The study adds: “The initial effort of project managers and governments seeking to develop a hydrogen opportunity requires another element: a business case enabler.

“Essentially, a business case facilitator helps align a particular proposal / project with the government’s strategy to tackle its domestic emissions or create a new economic development opportunity … the facilitator also allows for faster identification and more targeted policy gaps in a project’s value chain. As a result, governments can develop financial and regulatory mechanisms[s] that meet the real needs of a hydrogen – or hydrogen and CCUS – proposal aimed at effectively decarbonizing priority sectors.

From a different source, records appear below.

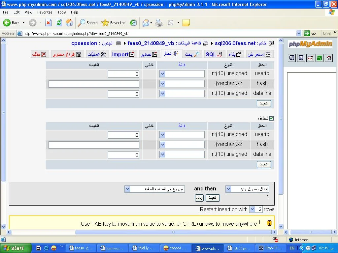Viewport: 338px width, 253px height.
Task: Click the إلغاء (Reset) button
Action: (199, 198)
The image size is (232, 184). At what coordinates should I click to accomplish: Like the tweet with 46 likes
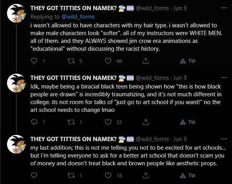(x=108, y=61)
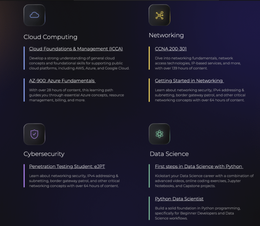Screen dimensions: 260x226
Task: Follow the Getting Started in Networking link
Action: 189,81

The Westwood study cites the Alliance PtX in Denmark as a good example of a business case facilitator. This collaboration between the industry associations Wind Denmark and Hydrogen Denmark resulted in the Green fuels project for Denmark, in which partner companies across the entire value chain – from developer Orsted to H2 end users – have joined forces on a 1.3 GW electrolyser project that will be powered by a 2-3 GW offshore wind farm by 2030.

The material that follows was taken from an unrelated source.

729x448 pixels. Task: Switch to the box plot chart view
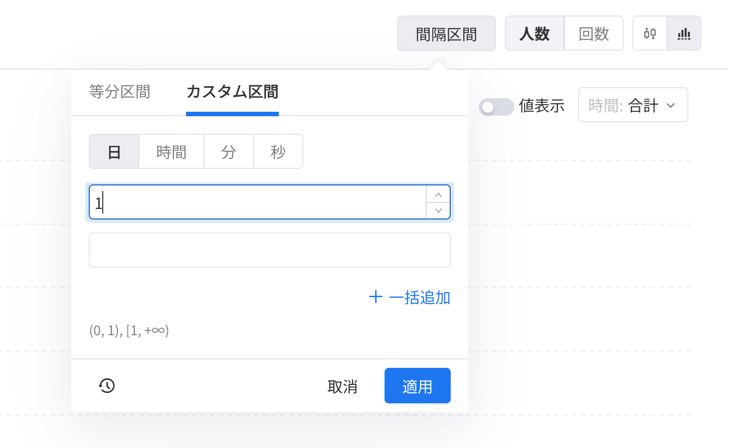[x=650, y=34]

The hydrogen produced would be used for fuel cell buses and trucks, synthetic fuels for shipping and aviation, with buyers including Copenhagen Airport, SAS airline, and shipping companies Maersk, DFDS and DSV Panalpina.

The report concludes: “The complexity associated with developing hydrogen projects can be managed by matching the hydrogen opportunity to a country’s needs, identifying synergies and collaborative opportunities along the chain. value and, most importantly, determining a business case facilitator – which creates alignment and supports the development of country / project specific support mechanisms.